If you’re like many small business managers, I bet the first thing you did was get your key managers into your office or conference room and tell them that this is not acceptable, and they have to do better. Or maybe, like some other business owners, you ask them to come back with a plan for how to fix the quality/customer service problem.  And maybe a tiny minority of you will ask the team to figure out why the problem exists because you can’t fix a problem until you know why it exists.
 
But even then, how would you figure that one out? Why not go to the source?  
 
Who has the responsibility to get the product out the door?  Not the manager nor managers responsible for that.  Nope!  How about the folks who do the work?  Nobody’s closer. And rarely do we ask their opinion. That’s where I’d start. 
 
  • “Nobody Ever Listens to My Opinion.”
    If you have a manufacturing company, go out on the shop floor to the area where fabrication and assembly are getting done.  Tell them what’s happening.  Ask some questions. Trust me. Somebody will step up. And invariably, their answer will start out with “nobody ever listens to my opinion, but…” Then they will tell you about problems with a supplier’s material or sub-par sub-assemblies that purchasing or finance had brought in to save some money. And if you run a technology company, the same thing could be happening with newly outsourced program modules that have all kinds of bugs in them. Or if you have a services business, maybe it’s the new sub-contractor who was supposed to be working a minor part of the project that now has become major because it is, suddenly, woefully behind.
 
  • It’s All About Listening, Trust, and Authority.  Then Accountability Follows.
    Whatever the problem, it’s all about listening.  It takes a company to deliver a high-quality product, not just a couple of people. And you have to listen to all levels of input to continually deliver that quality.   Once you listen, you develop mutual trust.  Do you think with the examples noted above that the Owner or CEO would continue to allow the results they were getting?  No. To avoid those kinds of problems, they would create a periodic review process that hears input from all levels and then provides the team the authority to carry out whatever was necessary to continue to deliver on the quality proposition to customers. And, at a macro level, that’s how accountability begins.
 
  • Accountability Means Giving Them More Control Over Their Job.

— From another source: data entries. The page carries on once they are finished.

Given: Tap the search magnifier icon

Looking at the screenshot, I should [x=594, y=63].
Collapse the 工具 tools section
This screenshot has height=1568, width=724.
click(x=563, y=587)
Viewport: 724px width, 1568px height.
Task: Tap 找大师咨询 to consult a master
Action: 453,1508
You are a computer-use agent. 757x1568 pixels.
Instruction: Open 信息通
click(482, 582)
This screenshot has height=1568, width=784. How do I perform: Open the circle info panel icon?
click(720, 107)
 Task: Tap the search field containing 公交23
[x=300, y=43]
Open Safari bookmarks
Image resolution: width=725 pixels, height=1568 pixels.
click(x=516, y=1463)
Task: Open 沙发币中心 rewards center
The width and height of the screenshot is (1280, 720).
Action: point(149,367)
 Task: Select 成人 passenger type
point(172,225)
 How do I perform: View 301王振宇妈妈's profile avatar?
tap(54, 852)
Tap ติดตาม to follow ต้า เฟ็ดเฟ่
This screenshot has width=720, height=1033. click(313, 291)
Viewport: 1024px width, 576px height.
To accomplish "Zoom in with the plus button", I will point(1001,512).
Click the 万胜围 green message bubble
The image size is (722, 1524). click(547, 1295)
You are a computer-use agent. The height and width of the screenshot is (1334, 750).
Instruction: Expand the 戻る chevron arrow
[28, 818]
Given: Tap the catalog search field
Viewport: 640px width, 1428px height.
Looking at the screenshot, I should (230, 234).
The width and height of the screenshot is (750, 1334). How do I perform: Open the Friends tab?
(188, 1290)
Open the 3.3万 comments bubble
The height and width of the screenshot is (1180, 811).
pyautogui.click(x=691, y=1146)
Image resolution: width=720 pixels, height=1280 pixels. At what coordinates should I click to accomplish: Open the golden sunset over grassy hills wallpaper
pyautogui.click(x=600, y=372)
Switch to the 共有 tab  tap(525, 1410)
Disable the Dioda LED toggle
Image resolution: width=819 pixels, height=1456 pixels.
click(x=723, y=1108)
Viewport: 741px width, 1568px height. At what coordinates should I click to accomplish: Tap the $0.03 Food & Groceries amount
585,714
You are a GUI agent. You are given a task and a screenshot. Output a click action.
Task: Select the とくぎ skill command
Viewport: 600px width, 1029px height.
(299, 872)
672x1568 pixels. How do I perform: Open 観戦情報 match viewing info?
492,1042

    On an individual level, that means giving them more control over their job by better defining the responsibilities associated with it. Then giving them the authority and the autonomy to carry them out. They feel more in control and more apt to point out early in the process when there are new problems that crop up, saving time and money. Plus, they feel like they are making a direct contribution to the company’s bottom line.
 
  • Accountability Improves Employee Growth and Their Sense of Value.
    Their pride in their contribution creates stability for the business and helps them want to grow personally and professionally. For small companies, it’s hard to develop anything more than on-the-job training, but that doesn’t mean that’s the only training that’s available to them. Every industry has training programs through various trade groups that you should encourage employees to attend and reimburse them for any costs.  As an example, I’ve had programs in various companies I’ve run where we encouraged employees to further their education (obviously, in their particular profession). If they got an “A,” we would pay for the entire cost of the course; a “B,” half the cost. The long and the short of it is that they are growing and increasing their own sense of value to themselves and the business.
 
Problems are always going to crop up.  But if you can keep employees feeling like they are not only instrumental but essential to solving the problem and, in turn, the business’ continued success, you will have a more profitable, growing company with a team that is constantly wanting to make it and themselves better.
 
“The Entrepreneur’s Yoda” knows these things.  He’s been there.  May success be with you!